= Beginning of Section =
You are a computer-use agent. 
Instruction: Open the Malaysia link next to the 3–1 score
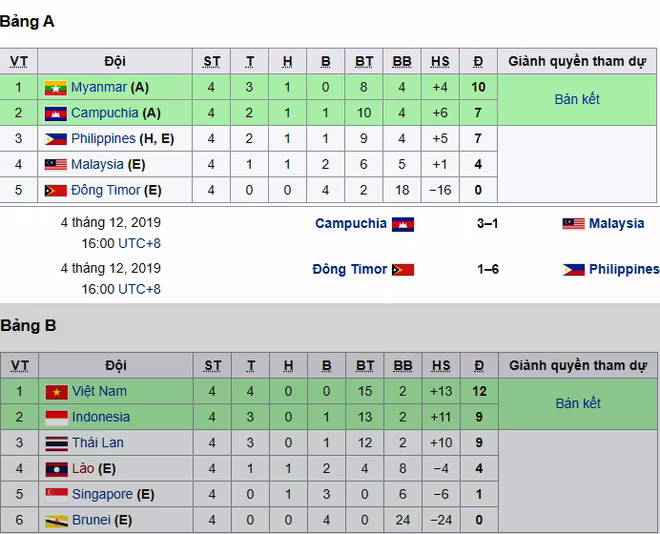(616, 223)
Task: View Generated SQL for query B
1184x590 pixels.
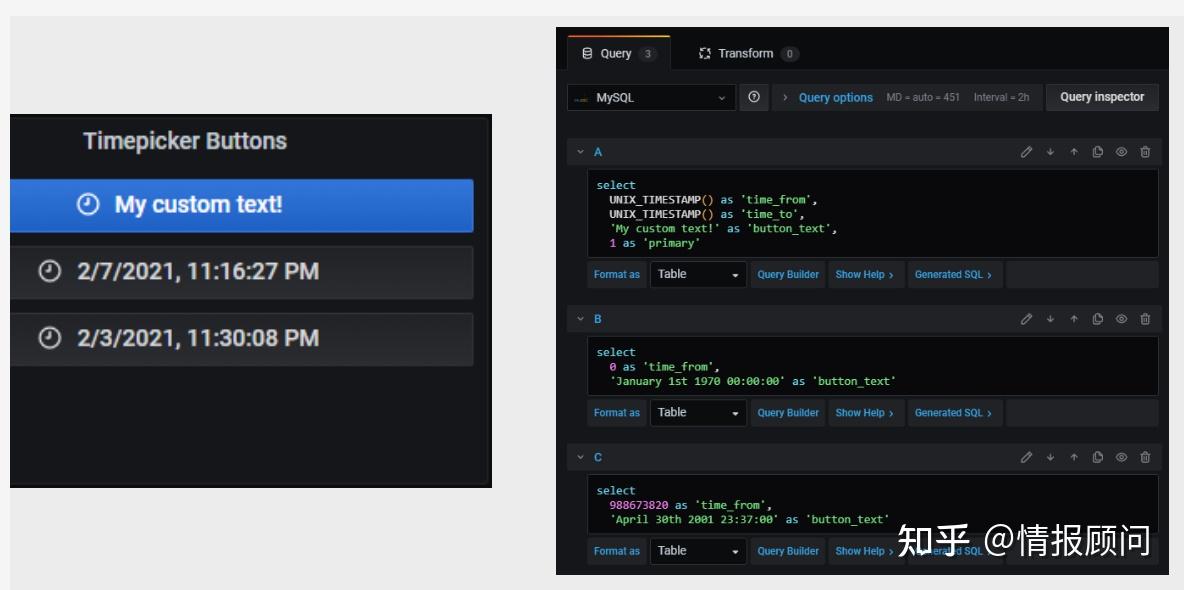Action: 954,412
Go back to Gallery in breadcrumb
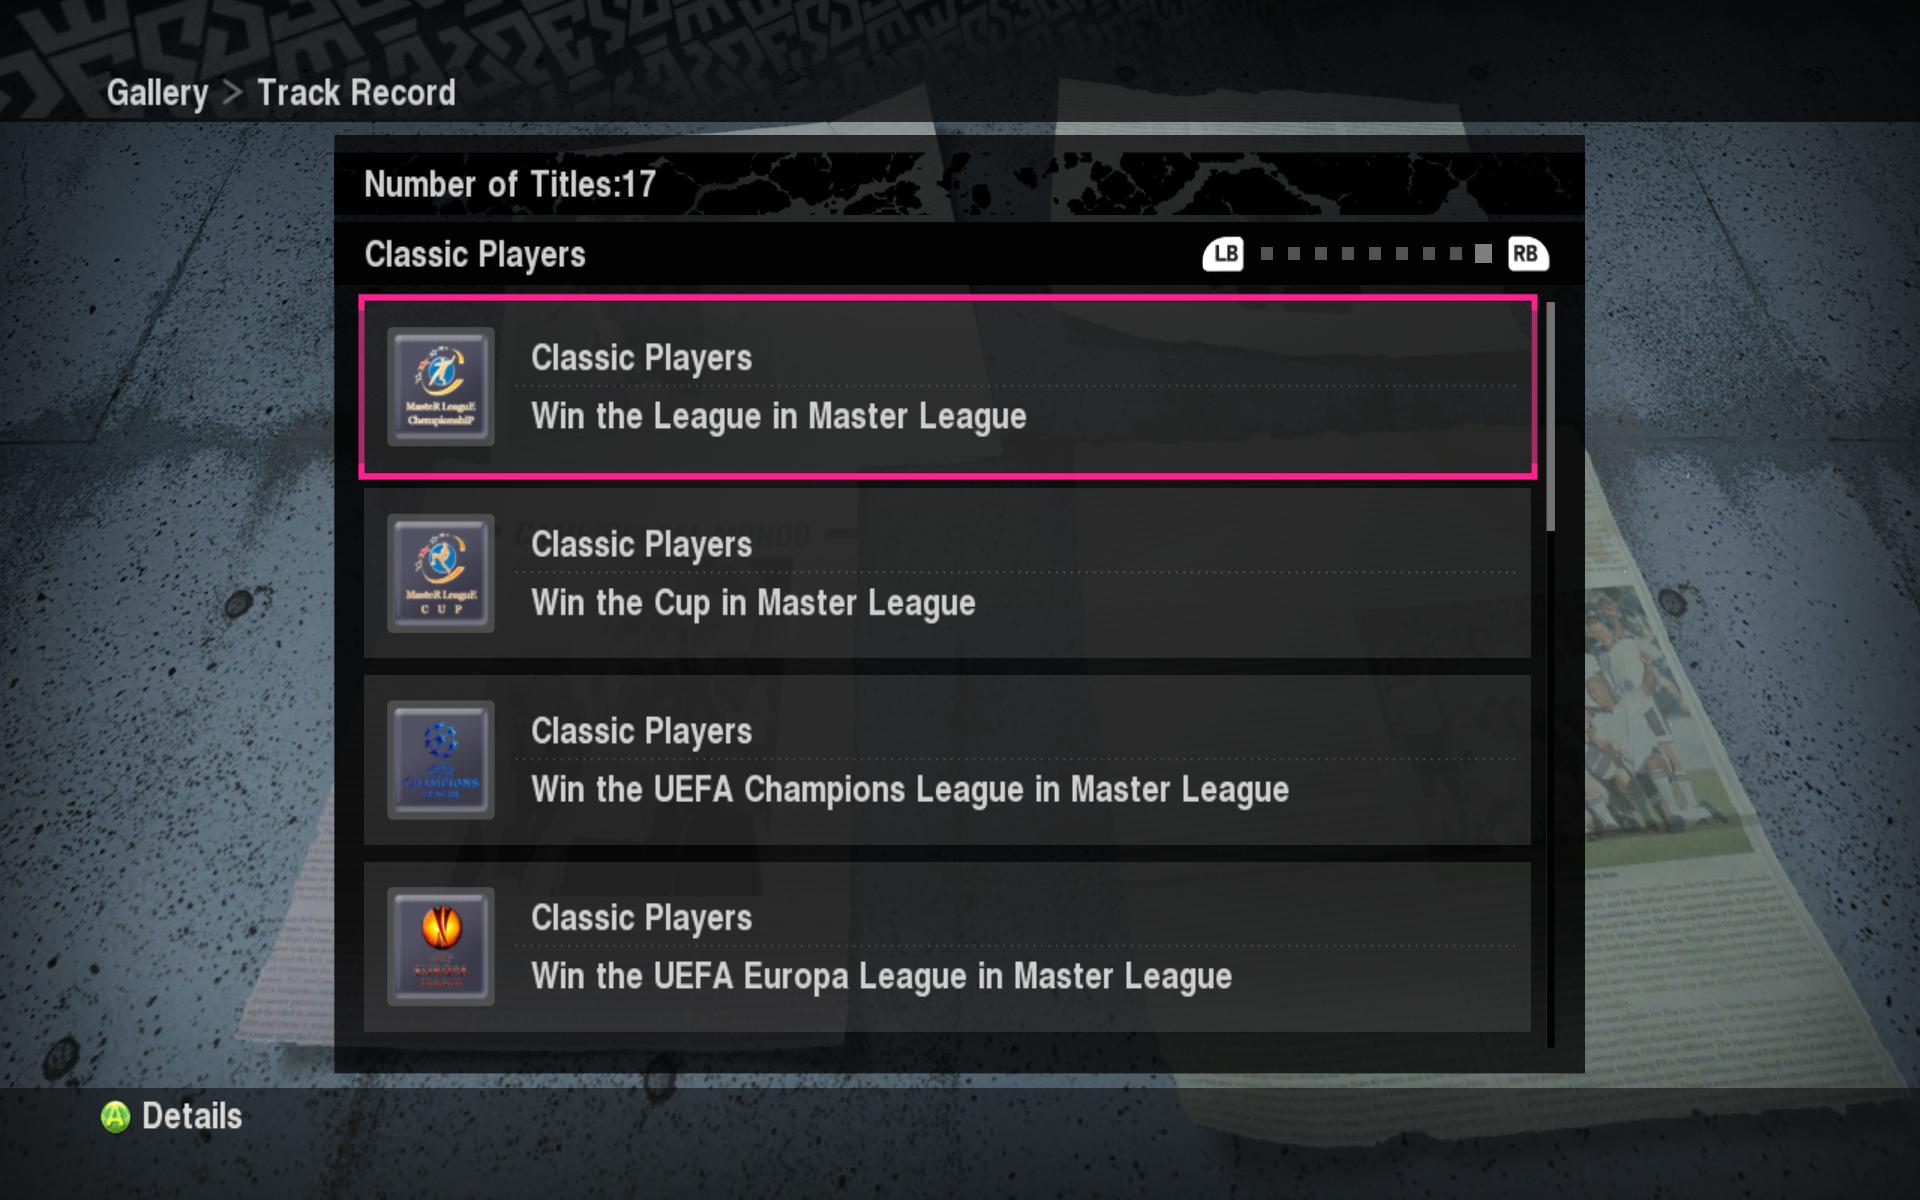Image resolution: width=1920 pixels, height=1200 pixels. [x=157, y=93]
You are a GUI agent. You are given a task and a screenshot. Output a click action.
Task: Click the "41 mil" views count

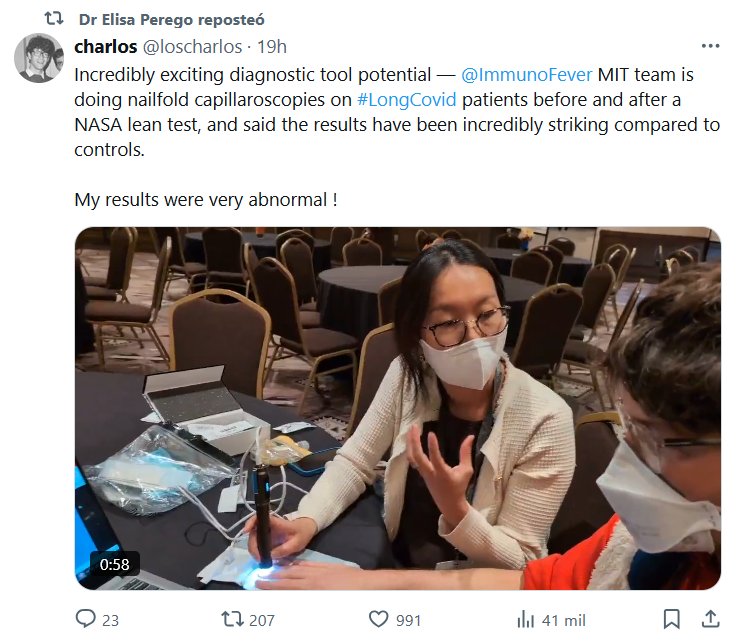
= End of Section =
Work to be completed:
Among the lines of the material, some contain the string "agent". State how many, and nothing more.

Output:
2